Application of sequence-based multi-allelic markers in genetics and breeding of polyploids
This project aims to develop improved methods and software for genetic and genomic analysis in polyploid crops based on next generation sequencing data and tailored to practical breeding situations. Highly diverse and polyploid breeding populations may contain multiple alleles at any trait locus of interest, each of which may have various positive, neutral or negative effects on the trait. Multi-allelic markers (combinations of individual SNPs i.e. haplotypes) are needed to analyze and catalogue the effects of different alleles in trait loci that are important for breeding. The use of these haplotypes has multiple benefits: they are more powerful and show the width of het genetic diversity much better.
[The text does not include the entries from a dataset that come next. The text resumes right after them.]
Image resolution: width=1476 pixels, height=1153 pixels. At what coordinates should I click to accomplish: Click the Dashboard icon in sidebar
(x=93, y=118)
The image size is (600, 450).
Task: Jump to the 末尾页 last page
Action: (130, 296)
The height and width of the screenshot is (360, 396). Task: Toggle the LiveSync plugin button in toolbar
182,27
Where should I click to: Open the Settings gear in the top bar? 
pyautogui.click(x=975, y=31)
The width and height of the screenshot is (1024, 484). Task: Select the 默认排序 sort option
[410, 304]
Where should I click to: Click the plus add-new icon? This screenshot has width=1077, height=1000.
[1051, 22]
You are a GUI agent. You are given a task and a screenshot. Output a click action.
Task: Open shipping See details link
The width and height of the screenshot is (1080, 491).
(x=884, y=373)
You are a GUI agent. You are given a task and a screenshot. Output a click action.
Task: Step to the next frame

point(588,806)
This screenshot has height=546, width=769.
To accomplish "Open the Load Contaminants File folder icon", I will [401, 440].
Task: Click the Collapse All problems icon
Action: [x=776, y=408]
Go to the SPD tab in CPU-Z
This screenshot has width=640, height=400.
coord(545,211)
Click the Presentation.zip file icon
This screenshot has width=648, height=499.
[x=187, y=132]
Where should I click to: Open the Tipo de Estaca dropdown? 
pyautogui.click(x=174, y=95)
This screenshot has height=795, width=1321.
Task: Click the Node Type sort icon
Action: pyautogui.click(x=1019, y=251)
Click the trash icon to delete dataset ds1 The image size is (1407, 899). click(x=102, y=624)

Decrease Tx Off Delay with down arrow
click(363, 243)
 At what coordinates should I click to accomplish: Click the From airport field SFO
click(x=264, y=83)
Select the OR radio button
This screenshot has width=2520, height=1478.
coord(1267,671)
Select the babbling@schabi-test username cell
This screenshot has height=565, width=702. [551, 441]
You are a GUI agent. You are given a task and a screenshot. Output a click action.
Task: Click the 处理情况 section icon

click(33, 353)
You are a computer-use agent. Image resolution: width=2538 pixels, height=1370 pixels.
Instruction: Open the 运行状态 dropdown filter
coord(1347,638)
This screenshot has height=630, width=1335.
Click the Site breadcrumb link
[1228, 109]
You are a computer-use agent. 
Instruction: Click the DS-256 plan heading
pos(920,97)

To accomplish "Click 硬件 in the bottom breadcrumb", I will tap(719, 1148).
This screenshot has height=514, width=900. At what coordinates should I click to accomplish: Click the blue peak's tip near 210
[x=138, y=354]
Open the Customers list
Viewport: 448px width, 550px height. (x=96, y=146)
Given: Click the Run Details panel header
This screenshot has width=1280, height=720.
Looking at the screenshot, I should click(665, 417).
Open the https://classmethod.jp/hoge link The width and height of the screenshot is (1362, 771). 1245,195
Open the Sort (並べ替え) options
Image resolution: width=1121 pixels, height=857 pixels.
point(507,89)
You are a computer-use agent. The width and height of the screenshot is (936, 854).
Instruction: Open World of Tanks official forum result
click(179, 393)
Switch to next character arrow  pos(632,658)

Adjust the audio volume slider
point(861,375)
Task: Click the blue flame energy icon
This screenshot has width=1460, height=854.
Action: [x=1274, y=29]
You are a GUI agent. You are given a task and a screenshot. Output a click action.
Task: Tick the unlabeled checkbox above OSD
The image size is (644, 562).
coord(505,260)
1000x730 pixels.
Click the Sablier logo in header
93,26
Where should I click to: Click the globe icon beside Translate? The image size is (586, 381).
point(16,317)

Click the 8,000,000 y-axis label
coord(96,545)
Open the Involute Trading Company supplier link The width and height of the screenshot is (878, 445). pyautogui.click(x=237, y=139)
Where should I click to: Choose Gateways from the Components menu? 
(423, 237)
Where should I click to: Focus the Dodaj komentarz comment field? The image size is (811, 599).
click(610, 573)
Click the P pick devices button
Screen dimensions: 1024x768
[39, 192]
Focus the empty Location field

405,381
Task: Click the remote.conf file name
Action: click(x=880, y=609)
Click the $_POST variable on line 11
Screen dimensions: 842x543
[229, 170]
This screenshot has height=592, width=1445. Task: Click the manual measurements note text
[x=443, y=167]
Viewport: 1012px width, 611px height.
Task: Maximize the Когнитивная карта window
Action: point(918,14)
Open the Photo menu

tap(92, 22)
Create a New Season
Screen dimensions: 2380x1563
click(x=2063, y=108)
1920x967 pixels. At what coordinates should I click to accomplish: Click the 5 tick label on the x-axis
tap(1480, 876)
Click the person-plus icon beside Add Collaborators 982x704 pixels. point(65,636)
The project consists of three parts: in the first part, we will develop methodology for determining haplotypes in a breeding pool (containing both distantly related genotypes and genotypes with direct (offspring) relationships). Using state-of-the art methods and to be developed new methods, an integrated bioinformatics and quantitative genetics approach will be followed to determine discrete and probabilistic haplotypes from sequencing data and limit the number of probable solutions by including pedigree relationships and observed allele frequencies and/or by estimating the most probable haplotype using imputation strategies from either whole genome sequencing (WGS) or reduced complexity sequencing. The estimated haplotypes will be added to an atlas of haplotypes, which will be used in future iterations of haplotyping and to improve haplotype-based predictions of traits.
Prediction of traits
In the second part, methods are developed to optimally use haplotypes to enable prediction of traits and selection in breeding programs, both for traits determined by few large-effect loci and for traits determined by a larger number of smaller effect loci. Factors influencing the accuracy of predicting the phenotype from the haplotypes will be studied using simulations where these factors can be varied at will, while an experimental dataset is used to validate the method for practical use and to guide the improvement of the haplotyping.
In the third part, a visualization tool for the detected haplotypes is developed that allows accessions from the breeding pool to be assessed by combining the predicted haplotypes in these accessions with observed phenotypes or predicted breeding values for traits. This visualization tool can be used for selection in a specific set of germplasm in a running breeding program.